Pinochet ist tot
11. Dezember 2006Bis auf seine Angehörigen und ein Häufchen Getreuer beweinten wenige den Abgang des Ex-Diktators Augusto Pinochet in den neunziger Jahren. Er starb weder in Vergessenheit noch in Armut, sondern in Misskredit. Die Menge, die ihn bei seiner Rückkehr aus London lautstark gefeiert hatte, als es ihm gelang, den Klauen des spanischen Untersuchungsrichters Baltasar Garzón zu entkommen, wurde immer leiser. Und auch der Mythos der finanziellen Ehrenhaftigkeit der chilenischen Militärdiktatur zerfiel mit der Aufdeckung geheimer Konten des Generals bei der Washingtoner Riggs-Bank.
Das Leben geht weiter wie zuvor
Politisch gesehen war Pinochet schon seit ein paar Jahren tot. Paradoxerweise waren es Politiker aus seiner eigenen ideologischen Schule, die ihm den finalen Todesstoß versetzten. Joaquín Lavín, der Präsidentschaftskandidat der rechtsgerichteten UDI (Unión Demócrata Independiente) fungierte als Totengräber, indem er sich bei seinem Versuch, in den Präsidentenpalast zu gelangen, von General Pinochet lossagte. Es gibt immer noch ein paar Unbelehrbare, die dem General noch immer treu ergeben sind, aber man kann sie zählen - sie sind quasi politische Fossilien.
Für das chilenische Rechtsempfinden könnte das definitive Verschwinden Pinochets aus dem alltäglichen Bewusstsein des Landes eine Erleichterung bedeuten. Für die Opfer der Diktatur, angefangen mit den Angehörigen der Vermissten, endet ein leidvolles Kapitel des hartnäckigen Kampfes um Gerechtigkeit, das für den "capitán general" nicht in einer Gefängniszelle, sondern in einem Krankenhausbett endete. Für die Politik des Landes bedeutet es dagegen keinerlei Zäsur.
Die Stunde der Geschichte
Der Tod Pinochets markiert allerdings einen Wechsel: den Übergang einer Figur aus der Vergangenheit hin zur Aufarbeitung eines wichtigen Geschichtsprozesses. Die Jahre seit dem 11. September 1973, dem Tag, an dem Pinochet sich an die Macht putschte, schufen eine gewisse Distanz, die einen relativ nüchternen Blick ermöglichen. Auch wenn Objektivität in der Generation, die in dieser traumatischen Epoche gelebt hat, vermutlich unmöglich ist.

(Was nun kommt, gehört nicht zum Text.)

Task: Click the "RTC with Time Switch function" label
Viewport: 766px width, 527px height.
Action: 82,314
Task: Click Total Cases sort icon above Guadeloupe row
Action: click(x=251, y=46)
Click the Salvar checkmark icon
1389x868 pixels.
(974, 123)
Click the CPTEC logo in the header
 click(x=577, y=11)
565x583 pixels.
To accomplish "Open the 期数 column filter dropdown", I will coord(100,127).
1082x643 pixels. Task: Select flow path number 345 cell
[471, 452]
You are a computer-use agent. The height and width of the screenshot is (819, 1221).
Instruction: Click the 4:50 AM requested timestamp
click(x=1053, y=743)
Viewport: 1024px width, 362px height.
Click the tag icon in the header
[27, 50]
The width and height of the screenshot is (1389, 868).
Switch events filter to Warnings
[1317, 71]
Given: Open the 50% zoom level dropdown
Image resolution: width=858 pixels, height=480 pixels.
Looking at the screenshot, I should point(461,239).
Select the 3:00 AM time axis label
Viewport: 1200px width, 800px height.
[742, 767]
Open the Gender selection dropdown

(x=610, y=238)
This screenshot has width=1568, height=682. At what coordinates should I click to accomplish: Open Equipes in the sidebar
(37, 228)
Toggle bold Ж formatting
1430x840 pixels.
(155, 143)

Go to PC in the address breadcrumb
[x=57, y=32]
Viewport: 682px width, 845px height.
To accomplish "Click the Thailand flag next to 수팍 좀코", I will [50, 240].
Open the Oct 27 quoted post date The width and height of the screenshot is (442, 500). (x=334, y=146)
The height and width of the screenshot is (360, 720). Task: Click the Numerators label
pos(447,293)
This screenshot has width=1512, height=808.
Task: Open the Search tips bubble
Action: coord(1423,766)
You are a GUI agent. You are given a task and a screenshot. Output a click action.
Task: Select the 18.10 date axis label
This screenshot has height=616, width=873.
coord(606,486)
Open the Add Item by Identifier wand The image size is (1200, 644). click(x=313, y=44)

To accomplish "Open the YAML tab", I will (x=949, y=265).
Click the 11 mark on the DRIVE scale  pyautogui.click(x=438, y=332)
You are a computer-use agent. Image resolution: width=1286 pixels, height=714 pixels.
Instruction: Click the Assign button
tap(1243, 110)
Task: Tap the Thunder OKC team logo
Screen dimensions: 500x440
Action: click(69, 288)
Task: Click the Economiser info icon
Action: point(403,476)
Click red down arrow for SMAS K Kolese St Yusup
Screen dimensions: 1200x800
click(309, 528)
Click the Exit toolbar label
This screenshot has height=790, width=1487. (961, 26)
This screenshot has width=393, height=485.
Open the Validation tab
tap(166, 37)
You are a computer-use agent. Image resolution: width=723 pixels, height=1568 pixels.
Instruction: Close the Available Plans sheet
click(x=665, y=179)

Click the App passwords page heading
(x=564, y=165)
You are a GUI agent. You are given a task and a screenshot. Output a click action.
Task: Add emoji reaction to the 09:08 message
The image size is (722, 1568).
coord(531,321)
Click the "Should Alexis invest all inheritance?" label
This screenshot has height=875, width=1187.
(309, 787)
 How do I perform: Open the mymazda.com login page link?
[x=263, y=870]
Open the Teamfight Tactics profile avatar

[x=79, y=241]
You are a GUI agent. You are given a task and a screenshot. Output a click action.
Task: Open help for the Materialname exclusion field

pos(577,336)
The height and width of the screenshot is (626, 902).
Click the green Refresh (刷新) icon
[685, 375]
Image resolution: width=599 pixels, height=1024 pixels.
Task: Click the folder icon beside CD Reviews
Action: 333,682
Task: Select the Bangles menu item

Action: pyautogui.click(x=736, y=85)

Der Militärputsch Pinochets, der international fast einhellig verurteilt wurde, war das Ende von Salvador Allendes Experiment einer "Revolution mit Empanadas und Rotwein". Er zeigte, dass Chile ebenso wenig gegen die Übel Lateinamerikas immun war wie irgendeiner seiner Nachbarn.
Die Chilenen täten gut daran, sich diese Tatsache bewusst zu machen, wenn das Ausland weiterhin das erfolgreiche Chile als lateinamerikanisches Musterland lobt. Viele vergessen dabei nämlich, dass diese Erfolge die Früchte der gleichen Diktatur sind, die sie sonst mit Vehemenz bekämpft haben. Pinochet ist gestorben, aber sein Nachlass ist in den wirtschaftlichen, sozialen, bildungs- und gesundheitspolitischen Strukturen präsent. Diese werden nur in wenigen politischen Bereichen des Landes diskutiert. Vielleicht deuten seine unbelehrbaren Nachfolger dies als letztendlichen Triumph des Generals. Die Mehrheit dagegen sieht darin nur einen Triumph des Pragmatismus, der jedoch nicht die Verurteilung der Diktatur durch künftige Generationen verhindern wird.